- Type: Rifle
- Place of origin: United Kingdom

Production history
- Designer: John Rigby & Company
- Designed: 1927
- Produced: 1927–present

Specifications
- Parent case: .375 Flanged Nitro Express
- Case type: Rimmed, bottleneck
- Bullet diameter: .284 in (7.2 mm)
- Neck diameter: .318 in (8.1 mm)
- Shoulder diameter: .450 in (11.4 mm)
- Base diameter: .510 in (13.0 mm)
- Rim diameter: .582 in (14.8 mm)
- Case length: 2.5 in (64 mm)
- Overall length: 3.26 in (83 mm)
- Case capacity: 75.2 gr H_{2}O (4.87 cm^{3})
- Primer type: Berdan 217

Ballistic performance
| Bullet mass/type | Velocity | Energy |
| 140 gr (9 g) | 2,675 ft/s (815 m/s) | 2,230 ft⋅lbf (3,020 J) |  |

= .275 No 2 Magnum =

Rifle cartridge

The .275 No 2 Magnum, also known as the 7mm Rigby Magnum Flanged and the .275 No 2 Rigby, is an obsolete centerfire rifle cartridge developed by John Rigby & Company in 1927.

==Overview==
The .275 No 2 Magnum is a rimmed cartridge intended for use in double rifles.
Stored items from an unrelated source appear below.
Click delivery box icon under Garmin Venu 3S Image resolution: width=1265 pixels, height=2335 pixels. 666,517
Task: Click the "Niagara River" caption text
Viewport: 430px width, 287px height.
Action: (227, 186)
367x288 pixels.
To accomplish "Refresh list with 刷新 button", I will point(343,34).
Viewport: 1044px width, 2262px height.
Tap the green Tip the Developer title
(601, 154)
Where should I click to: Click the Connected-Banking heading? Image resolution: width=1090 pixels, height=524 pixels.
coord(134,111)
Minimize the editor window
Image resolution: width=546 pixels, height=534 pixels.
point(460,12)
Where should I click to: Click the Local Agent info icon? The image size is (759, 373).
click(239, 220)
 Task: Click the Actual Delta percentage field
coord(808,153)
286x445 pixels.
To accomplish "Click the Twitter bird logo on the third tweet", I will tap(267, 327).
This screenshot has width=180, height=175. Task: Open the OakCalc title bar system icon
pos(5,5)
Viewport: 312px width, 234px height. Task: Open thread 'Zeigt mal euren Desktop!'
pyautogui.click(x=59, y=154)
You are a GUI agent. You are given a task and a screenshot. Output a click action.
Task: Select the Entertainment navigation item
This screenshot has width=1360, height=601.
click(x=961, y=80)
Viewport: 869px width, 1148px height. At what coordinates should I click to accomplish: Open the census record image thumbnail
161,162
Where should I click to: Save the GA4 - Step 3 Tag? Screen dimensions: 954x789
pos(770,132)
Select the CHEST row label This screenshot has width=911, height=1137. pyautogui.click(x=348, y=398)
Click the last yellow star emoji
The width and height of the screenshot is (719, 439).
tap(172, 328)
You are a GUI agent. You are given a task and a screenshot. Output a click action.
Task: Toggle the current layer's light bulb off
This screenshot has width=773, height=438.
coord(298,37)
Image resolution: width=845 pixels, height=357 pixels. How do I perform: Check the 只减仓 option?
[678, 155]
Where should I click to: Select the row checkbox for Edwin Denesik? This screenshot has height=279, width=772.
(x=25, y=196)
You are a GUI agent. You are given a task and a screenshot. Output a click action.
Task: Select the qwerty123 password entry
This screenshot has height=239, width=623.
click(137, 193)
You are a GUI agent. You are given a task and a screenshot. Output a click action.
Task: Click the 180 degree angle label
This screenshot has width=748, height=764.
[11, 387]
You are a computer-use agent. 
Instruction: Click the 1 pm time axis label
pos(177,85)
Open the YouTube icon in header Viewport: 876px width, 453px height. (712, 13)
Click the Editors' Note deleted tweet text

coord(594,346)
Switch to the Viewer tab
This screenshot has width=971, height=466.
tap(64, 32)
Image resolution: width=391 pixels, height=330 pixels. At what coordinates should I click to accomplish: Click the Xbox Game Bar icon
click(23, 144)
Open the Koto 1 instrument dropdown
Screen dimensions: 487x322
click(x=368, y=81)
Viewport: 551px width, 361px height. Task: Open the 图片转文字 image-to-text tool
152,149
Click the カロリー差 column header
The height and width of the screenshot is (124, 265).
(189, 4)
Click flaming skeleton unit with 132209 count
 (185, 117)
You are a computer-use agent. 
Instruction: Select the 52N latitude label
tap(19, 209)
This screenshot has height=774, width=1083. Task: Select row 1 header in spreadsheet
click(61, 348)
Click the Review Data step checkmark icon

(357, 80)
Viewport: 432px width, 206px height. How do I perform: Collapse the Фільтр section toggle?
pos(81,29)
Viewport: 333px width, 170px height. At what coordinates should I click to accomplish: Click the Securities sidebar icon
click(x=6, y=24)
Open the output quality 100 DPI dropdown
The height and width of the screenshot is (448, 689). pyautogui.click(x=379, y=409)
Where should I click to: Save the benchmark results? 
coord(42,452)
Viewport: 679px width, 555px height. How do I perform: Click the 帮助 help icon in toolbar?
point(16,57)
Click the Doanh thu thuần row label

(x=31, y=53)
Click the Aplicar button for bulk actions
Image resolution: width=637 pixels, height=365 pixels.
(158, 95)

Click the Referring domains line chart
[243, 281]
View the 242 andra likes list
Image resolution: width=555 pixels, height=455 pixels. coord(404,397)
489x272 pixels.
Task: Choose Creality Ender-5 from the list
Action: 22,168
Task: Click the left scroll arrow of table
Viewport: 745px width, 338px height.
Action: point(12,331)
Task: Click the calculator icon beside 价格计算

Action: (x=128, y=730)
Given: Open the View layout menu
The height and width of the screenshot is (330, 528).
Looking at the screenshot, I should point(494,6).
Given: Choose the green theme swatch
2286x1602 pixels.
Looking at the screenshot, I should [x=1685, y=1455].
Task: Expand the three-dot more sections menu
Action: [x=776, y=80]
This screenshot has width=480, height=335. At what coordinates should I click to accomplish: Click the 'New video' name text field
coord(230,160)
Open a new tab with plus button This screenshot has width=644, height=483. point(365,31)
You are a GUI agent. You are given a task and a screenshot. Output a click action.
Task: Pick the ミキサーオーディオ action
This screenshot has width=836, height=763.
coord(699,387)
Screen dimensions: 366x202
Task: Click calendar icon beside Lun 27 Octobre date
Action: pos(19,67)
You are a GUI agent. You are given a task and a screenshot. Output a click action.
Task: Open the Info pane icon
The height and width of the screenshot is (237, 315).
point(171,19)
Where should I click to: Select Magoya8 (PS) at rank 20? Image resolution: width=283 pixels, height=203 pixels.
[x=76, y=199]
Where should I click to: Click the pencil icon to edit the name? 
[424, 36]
Rigby introduced the .275 No 2 Magnum by necking down the .375 Flanged Nitro Express, it was still available in the early 1960s. The .275 No 2 Magnum's performance is comparable to the .275 Rigby.

As is common with cartridges for double rifles, due to the need to regulate the two barrels to the same point of aim, the .275 No 2 Magnum was offered in one loading, firing a 140 gr bullet with a listed speed of 2675 ft/s.

In his African Rifles and Cartridges, John "Pondoro" Taylor rated the .275 No 2 Magnum as his favourite of all the small bore cartridges.